Spieth bolted into the lead and through 11 holes, looked like his was ready to turn on that marvelous Spieth Cruise Control.
Then came the par three 12th, perhaps the most famous short hole in American championship golf.
The hole is only 150-yards long. “You hope a lot on that hole,” four-time Masters champion Tiger Woods once admitted.
Spieth stood there and planned on hitting what he would call “a stock nine-iron” into the traditional Sunday pin placement on the right side of the green. Instead of a solid, slight fade, Spieth fanned it and to the horror of the huge crowd surrounding the tee, Spieth ball trickled down the bank and into Rae’s Creek.
No problem, with his short-game prowess, Spieth would get it up-and-down for bogey.

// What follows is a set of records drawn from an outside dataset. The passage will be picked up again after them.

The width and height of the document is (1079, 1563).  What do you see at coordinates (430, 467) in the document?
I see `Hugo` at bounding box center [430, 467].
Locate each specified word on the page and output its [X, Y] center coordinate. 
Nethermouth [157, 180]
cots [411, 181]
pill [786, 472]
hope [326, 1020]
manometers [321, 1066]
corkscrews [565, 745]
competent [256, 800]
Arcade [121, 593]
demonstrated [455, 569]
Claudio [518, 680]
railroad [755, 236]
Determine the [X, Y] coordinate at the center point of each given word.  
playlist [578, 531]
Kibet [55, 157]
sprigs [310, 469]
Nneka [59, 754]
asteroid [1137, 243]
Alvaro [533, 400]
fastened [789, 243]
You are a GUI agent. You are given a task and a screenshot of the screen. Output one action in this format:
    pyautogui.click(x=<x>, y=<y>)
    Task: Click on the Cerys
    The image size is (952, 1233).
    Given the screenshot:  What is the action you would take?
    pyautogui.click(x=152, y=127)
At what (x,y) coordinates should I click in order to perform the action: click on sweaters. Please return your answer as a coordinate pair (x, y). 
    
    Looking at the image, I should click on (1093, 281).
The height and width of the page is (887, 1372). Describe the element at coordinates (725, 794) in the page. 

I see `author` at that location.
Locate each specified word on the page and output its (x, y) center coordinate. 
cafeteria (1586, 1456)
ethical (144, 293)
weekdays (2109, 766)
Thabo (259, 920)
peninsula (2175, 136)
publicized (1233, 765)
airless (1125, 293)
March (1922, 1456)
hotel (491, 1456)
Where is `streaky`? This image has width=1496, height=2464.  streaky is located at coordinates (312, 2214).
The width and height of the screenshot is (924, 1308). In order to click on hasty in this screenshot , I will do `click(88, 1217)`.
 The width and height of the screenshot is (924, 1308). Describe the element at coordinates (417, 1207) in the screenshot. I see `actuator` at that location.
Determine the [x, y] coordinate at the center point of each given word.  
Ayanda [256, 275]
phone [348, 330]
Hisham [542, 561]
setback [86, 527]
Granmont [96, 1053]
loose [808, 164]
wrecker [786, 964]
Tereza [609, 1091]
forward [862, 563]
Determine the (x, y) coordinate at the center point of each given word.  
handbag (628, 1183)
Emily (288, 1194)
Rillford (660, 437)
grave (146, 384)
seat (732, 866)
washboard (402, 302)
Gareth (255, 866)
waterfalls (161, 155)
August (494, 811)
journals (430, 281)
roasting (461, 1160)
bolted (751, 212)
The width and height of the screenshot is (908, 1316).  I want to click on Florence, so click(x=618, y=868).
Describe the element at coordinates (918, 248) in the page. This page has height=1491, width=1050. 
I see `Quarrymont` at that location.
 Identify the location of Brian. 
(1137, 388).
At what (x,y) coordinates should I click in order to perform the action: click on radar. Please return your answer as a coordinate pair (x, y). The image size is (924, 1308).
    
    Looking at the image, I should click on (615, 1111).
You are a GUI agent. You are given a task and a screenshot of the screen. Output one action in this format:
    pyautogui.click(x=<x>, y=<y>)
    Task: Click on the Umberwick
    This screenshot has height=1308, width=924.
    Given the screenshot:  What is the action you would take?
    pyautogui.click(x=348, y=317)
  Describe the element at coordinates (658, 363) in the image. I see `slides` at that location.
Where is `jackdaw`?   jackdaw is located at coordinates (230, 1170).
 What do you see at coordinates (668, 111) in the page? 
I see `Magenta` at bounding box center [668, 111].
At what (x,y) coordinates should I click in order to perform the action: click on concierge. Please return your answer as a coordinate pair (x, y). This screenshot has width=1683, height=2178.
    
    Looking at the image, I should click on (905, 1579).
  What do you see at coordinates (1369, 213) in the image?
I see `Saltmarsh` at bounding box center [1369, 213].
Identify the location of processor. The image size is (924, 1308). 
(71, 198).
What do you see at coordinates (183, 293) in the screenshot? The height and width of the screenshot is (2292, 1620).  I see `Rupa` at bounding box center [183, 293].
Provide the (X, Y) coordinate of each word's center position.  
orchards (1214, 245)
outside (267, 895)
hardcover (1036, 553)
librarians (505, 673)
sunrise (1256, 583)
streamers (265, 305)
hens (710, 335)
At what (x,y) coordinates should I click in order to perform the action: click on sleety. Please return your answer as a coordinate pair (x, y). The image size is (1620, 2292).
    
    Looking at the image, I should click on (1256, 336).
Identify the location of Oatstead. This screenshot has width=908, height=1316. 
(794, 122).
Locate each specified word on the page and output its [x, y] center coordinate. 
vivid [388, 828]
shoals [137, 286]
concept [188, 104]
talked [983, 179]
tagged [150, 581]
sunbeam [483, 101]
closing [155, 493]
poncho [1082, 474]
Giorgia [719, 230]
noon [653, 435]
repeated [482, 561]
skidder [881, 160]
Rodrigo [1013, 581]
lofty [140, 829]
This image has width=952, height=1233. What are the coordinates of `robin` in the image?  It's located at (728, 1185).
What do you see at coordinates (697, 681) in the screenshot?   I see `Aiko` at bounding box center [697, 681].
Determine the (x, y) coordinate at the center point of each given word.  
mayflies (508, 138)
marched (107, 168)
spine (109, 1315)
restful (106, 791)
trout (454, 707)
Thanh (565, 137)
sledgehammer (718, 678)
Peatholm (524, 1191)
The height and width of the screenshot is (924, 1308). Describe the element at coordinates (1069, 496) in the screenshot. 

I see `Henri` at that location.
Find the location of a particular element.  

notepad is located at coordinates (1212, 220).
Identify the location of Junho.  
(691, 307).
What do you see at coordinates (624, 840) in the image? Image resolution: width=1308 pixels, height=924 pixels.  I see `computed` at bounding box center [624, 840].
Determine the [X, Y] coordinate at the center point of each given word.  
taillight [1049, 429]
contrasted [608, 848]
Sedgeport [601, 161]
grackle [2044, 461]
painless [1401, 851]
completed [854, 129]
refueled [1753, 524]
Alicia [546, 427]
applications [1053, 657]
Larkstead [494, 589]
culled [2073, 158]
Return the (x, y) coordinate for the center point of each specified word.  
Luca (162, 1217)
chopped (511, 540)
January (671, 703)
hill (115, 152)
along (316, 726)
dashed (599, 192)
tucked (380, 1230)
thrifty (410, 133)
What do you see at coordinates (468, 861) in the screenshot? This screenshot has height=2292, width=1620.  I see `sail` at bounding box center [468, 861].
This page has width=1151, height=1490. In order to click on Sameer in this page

Then the train-wreck got worse.
Spieth laid the sod over a sand wedge and hit a second ball in the creek. He’d walk off the green with a triple-bogey seven and finish tied for second behind Danny Willett.
Spieth’s year went in the crapper despite a victory at The Colonial in Fort Worth, despite winning $5.538 million in 2016, we lost the Jordan Spieth of 2015, the Jordan Spieth that won the Masters, the U.S. Open, nearly won the British and was there at the PGA.
This past season we saw a Jordan Spieth who found more distance off the tee but lost his accuracy in the process.
You’d often see Spieth launching drives past the 300-yard mark but his driving accuracy dropped him to 123rd on the tour and his Greens-In-Regulation was even worse — 145th. With stats like those, you’d expect a guy to finish outside the top 40 but Spieth’s marvelous putting stroke was still pretty marvelous most of the time, ranking him second on tour in putting.
But outside those wins in Hawaii and Fort Worth, he didn’t do much at all. In 21 events, he had a second and a third. After his Masters meltdown, he promptly missed the cut at the tour’s showcase event — The Players.
Spieth’s driver was finding the wrong zip codes and he was missing greens with short irons. He was a non-factor in the rest of the majors — T37 at the U.S. Open, T30 at the Open Championship and T13 at the PGA.
There was a rumor that he injured his right hand on Saturday at the Ryder Cup when he and teammate Patrick Reed got a little too fired-up with some hand slaps. Spieth didn’t look so hot on Sunday when he lost his singles match to Henrik Stenson — 3-and-2.
His long hiatus may lend some credence to the rumor.
Spieth will make his return in a few weeks in the Bahamas at Tiger Woods’ little gathering.
But he has had a long vacation for him.
Hopefully for Spieth, he can go back and figure out how to hit the golf ball straight again and how to keep it out of the water on No. 12 at Augusta.